**RECORD EXTRACTS:**
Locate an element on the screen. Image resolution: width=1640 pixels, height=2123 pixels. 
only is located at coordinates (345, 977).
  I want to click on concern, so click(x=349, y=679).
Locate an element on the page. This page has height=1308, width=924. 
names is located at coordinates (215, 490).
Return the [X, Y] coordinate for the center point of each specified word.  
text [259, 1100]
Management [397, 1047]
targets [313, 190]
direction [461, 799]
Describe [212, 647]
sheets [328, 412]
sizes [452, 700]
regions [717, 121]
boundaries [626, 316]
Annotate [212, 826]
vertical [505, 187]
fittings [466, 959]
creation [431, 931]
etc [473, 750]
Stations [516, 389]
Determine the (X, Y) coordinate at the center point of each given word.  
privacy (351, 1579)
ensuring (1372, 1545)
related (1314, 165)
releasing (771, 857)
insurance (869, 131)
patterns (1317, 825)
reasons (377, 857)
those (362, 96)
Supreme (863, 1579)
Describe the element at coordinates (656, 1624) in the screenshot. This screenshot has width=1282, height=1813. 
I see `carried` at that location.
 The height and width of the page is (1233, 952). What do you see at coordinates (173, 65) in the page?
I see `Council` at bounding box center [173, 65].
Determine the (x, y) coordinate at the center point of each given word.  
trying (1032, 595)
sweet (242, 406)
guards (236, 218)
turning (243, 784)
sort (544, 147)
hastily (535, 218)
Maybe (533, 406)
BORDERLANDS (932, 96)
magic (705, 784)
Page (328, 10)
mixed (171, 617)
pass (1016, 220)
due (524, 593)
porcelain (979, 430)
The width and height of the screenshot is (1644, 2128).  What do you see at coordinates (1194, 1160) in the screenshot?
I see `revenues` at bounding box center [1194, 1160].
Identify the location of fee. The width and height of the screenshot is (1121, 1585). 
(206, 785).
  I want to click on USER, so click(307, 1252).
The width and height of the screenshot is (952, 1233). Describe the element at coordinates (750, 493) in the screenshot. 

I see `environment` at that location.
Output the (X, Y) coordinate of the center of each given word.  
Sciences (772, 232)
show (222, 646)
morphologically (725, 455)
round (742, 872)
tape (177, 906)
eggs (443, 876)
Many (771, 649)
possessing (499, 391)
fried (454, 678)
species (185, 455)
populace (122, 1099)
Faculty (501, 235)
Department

**WHAT THE EXERCISE ASKS:** Present each line of the entries above as a Markdown table with the columns "Row" and "Entry line", numbering the rows in order and leaving out blank lines.

**THE ANSWER:**
| Row | Entry line |
|---|---|
| 1 | Locate an element on the screen. Image resolution: width=1640 pixels, height=2123 pixels.  |
| 2 | only is located at coordinates (345, 977). |
| 3 |   I want to click on concern, so click(x=349, y=679). |
| 4 | Locate an element on the page. This page has height=1308, width=924.  |
| 5 | names is located at coordinates (215, 490). |
| 6 | Return the [X, Y] coordinate for the center point of each specified word.   |
| 7 | text [259, 1100] |
| 8 | Management [397, 1047] |
| 9 | targets [313, 190] |
| 10 | direction [461, 799] |
| 11 | Describe [212, 647] |
| 12 | sheets [328, 412] |
| 13 | sizes [452, 700] |
| 14 | regions [717, 121] |
| 15 | boundaries [626, 316] |
| 16 | Annotate [212, 826] |
| 17 | vertical [505, 187] |
| 18 | fittings [466, 959] |
| 19 | creation [431, 931] |
| 20 | etc [473, 750] |
| 21 | Stations [516, 389] |
| 22 | Determine the (X, Y) coordinate at the center point of each given word.   |
| 23 | privacy (351, 1579) |
| 24 | ensuring (1372, 1545) |
| 25 | related (1314, 165) |
| 26 | releasing (771, 857) |
| 27 | insurance (869, 131) |
| 28 | patterns (1317, 825) |
| 29 | reasons (377, 857) |
| 30 | those (362, 96) |
| 31 | Supreme (863, 1579) |
| 32 | Describe the element at coordinates (656, 1624) in the screenshot. This screenshot has width=1282, height=1813.  |
| 33 | I see `carried` at that location. |
| 34 |  The height and width of the page is (1233, 952). What do you see at coordinates (173, 65) in the page? |
| 35 | I see `Council` at bounding box center [173, 65]. |
| 36 | Determine the (x, y) coordinate at the center point of each given word.   |
| 37 | trying (1032, 595) |
| 38 | sweet (242, 406) |
| 39 | guards (236, 218) |
| 40 | turning (243, 784) |
| 41 | sort (544, 147) |
| 42 | hastily (535, 218) |
| 43 | Maybe (533, 406) |
| 44 | BORDERLANDS (932, 96) |
| 45 | magic (705, 784) |
| 46 | Page (328, 10) |
| 47 | mixed (171, 617) |
| 48 | pass (1016, 220) |
| 49 | due (524, 593) |
| 50 | porcelain (979, 430) |
| 51 | The width and height of the screenshot is (1644, 2128).  What do you see at coordinates (1194, 1160) in the screenshot? |
| 52 | I see `revenues` at bounding box center [1194, 1160]. |
| 53 | Identify the location of fee. The width and height of the screenshot is (1121, 1585).  |
| 54 | (206, 785). |
| 55 |   I want to click on USER, so click(307, 1252). |
| 56 | The width and height of the screenshot is (952, 1233). Describe the element at coordinates (750, 493) in the screenshot.  |
| 57 | I see `environment` at that location. |
| 58 | Output the (X, Y) coordinate of the center of each given word.   |
| 59 | Sciences (772, 232) |
| 60 | show (222, 646) |
| 61 | morphologically (725, 455) |
| 62 | round (742, 872) |
| 63 | tape (177, 906) |
| 64 | eggs (443, 876) |
| 65 | Many (771, 649) |
| 66 | possessing (499, 391) |
| 67 | fried (454, 678) |
| 68 | species (185, 455) |
| 69 | populace (122, 1099) |
| 70 | Faculty (501, 235) |
| 71 | Department |